By Cecilia Nasmith/Today’s Northumberland
“We should buy an old building,” she said.
“It will be fun!” she said.
And with those remarks, Cobourg lawyer Carrie Low saw a life-long dream come true and a 14-month (and counting) odyssey begin – the hands-on restoration of a genuine heritage home.
It’s a project that has been on prominent display, as that particular house is at a busy corner in Cobourg – Division Street and University Avenue. You can’t drive for long in town without passing by that spot, and scaffolding and workers have surrounded the structure for more than a year now.
Low is originally from Toronto. She was born there and was raising her two children there when, 17 years ago, the family moved to Cobourg.
Coincidentally, at about that time, the family was one of several featured in a Toronto Life article written by a freelance-writer friend. It is called Escape to the Burbs – a title that is actually ironic, since the one thing she did NOT want to do was live in a suburb of Toronto. The slower-paced quieter life outside the city was what she wanted for her family.
Her husband Brian Porter is a firefighter, currently captain of a rescue squad in downtown Toronto. But a firefighter’s odd work schedule is very compatible with a distant address, so the family settled happily into their new life.
“I have always loved antiques and old things,” Low recalled in a recent interview.
“I was definitely the person in my family who would save these heirloom teacups.”
She did have the chance to do some interior restoration on her house in Toronto, which was built around 1912, but it wasn’t quite what she dreamed of.
“I always wanted to have a house like an old Victorian, but my husband doesn’t want to live in a house with no closets. And I wanted a playroom for the kids – an old house wasn’t going to be practical to live in.”
The opportunity finally came in the form of a challenge (as so many do).
Low had joined the firm of Irvine & Low Lawyers in 2017 but, within a few years, her partner Richard Irvine announced his intention to retire by the end of 2023 and sell the firm’s building at 24 Covert St., where he had practiced for a quarter-century.
She began the process of taking over Irvine’s real-estate practice, as well as carrying on her own practice of wills and powers of attorney. But the fact remained that she would need a new office.
She had actually signed a lease on another location when she and her husband found the old Victoria/Queen Anne Revival home at 410 Division St. They snapped it up in September of 2022.
The goal was to move the law practice to the old house in January 2023, which gave them enough time to repaint and freshen up the rooms inside. Then began the restoration work that would bring the outside of the house back to its original beauty.
“I love old buildings and had always dreamed of undertaking a project like this. I also had a strong desire to find a location for my business downtown that I would be excited to bring clients to. So when we saw this property was for sale, it ticked a lot of life-goal boxes,” Low said.

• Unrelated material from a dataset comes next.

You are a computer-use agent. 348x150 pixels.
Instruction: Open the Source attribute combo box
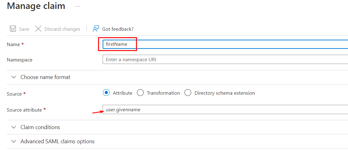point(225,109)
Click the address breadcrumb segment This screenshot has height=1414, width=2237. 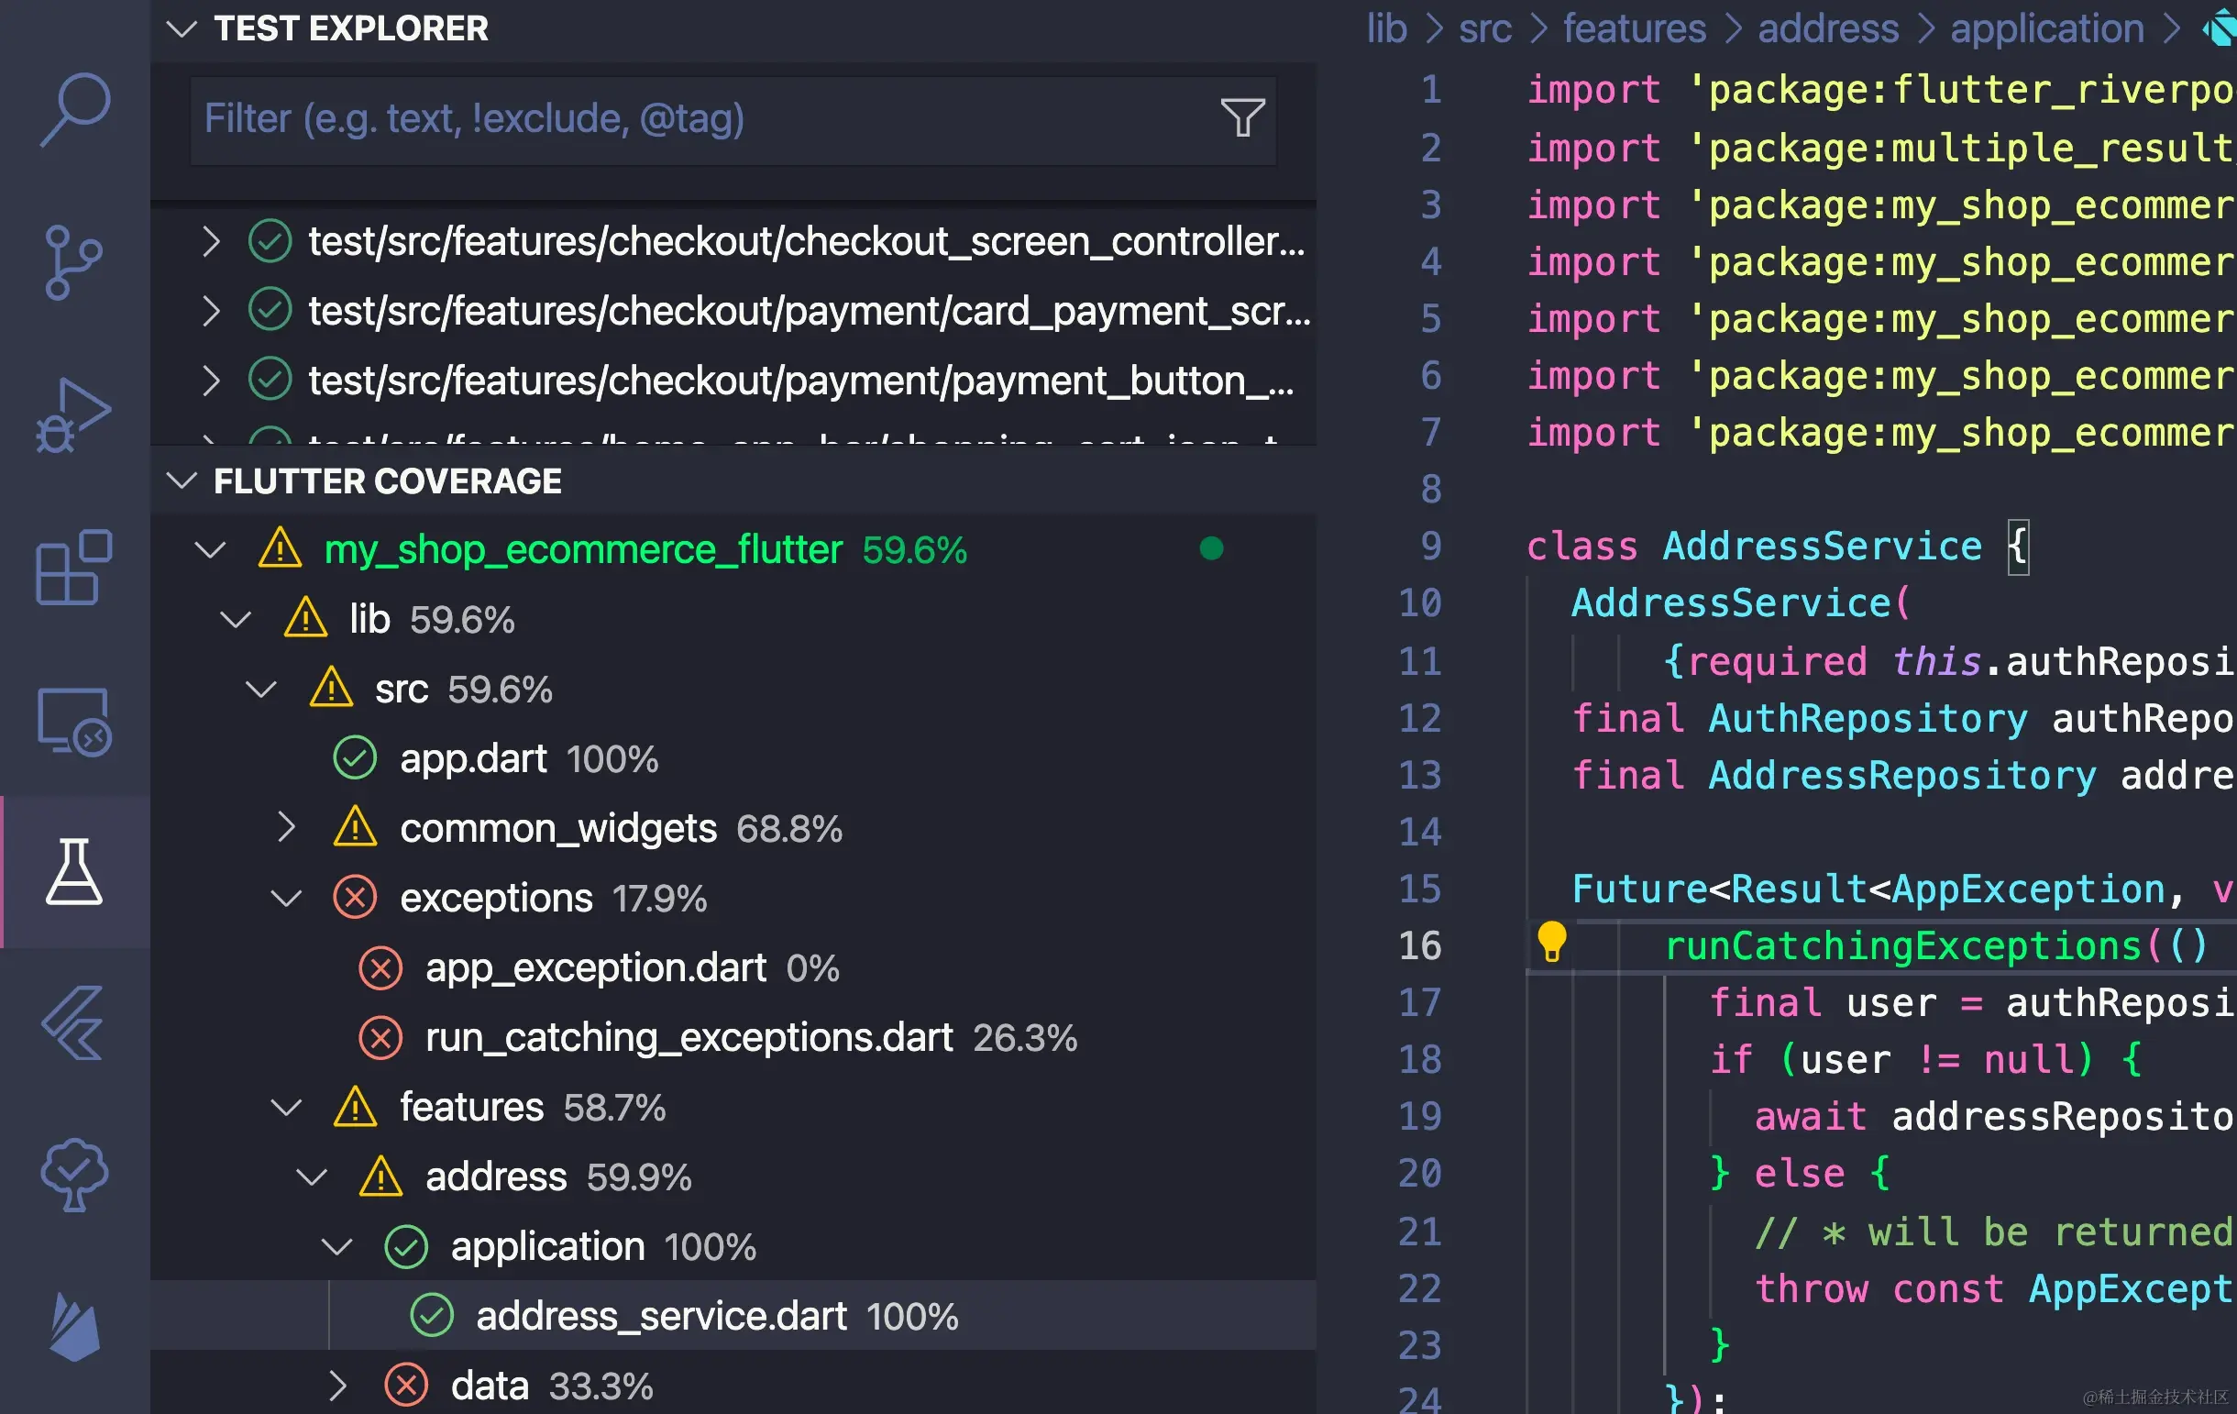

“My husband said, ‘this will scratch your itch, to be involved in a property like that.’
“It’s been a lot of fun.”
She was immediately taken with the fact that the house had good bones and beautiful architectural details.
“But we knew the outside needed major restoration. We thought that this building had great potential and could be a gem for this part of town.”
Demolition started in the fall of 2022, and restoration of the original cedar shingles that cover the walls of the second and third floors started as soon as the weather was favourable in April 2023.
The new colour scheme (shades of moss green and buttercream) make the red brick on the first floor and the now-cleaned stained-glass windows really stand out.
Low’s goal was to bring this beautiful old building back to its original state – uncovering those old decorative cedar shingles that were covered with aluminum siding back in the 1960s and painted several times – and to completely restore the curved wrap-around porch that was in very rough shape.
“All eight pillars holding up the front porch roof had to be replaced, as did all the sub-structure and deck boards. The porch was sagging considerably away from the house,” Low said.
The intricate gingerbread details have now been sanded, repaired and repainted. The wrap-around porch is nearing completion and a new decorative white cedar roof is being installed.
This piece of Cobourg history was originally built in 1902 by Jex & Company for the Henderson family, who were also prominent builders in Cobourg at that time and often collaborated with Jex & Company. With its prominent location, coming into downtown Cobourg, the old house was built to showcase Henderson’s detailed woodwork.
“We just hope the finished product makes people proud of our town’s gorgeous heritage buildings, and leaves a positive mark on our community or years to come,” Low said.
“It’s been a challenging journey for sure, lots of unexpected twists and turns. I’ve learned a lot about the construction process and managing contractor relationships over the past year. It’s not for the faint of heart but, in the end, I think it was worth it – not sure my husband would agree though,” she laughed.
Irvine & Low moved into the space last January and has remained fully operational during construction. You can follow their progress on Facebook (Irvine & Low Lawyers) or on Instagram (@thehouselawyer). Low also regularly updates progress in the Cobourg Yesteryears group on Facebook.
And Low looks forward to showing it off in person when the work is complete and she can plan a grand opening.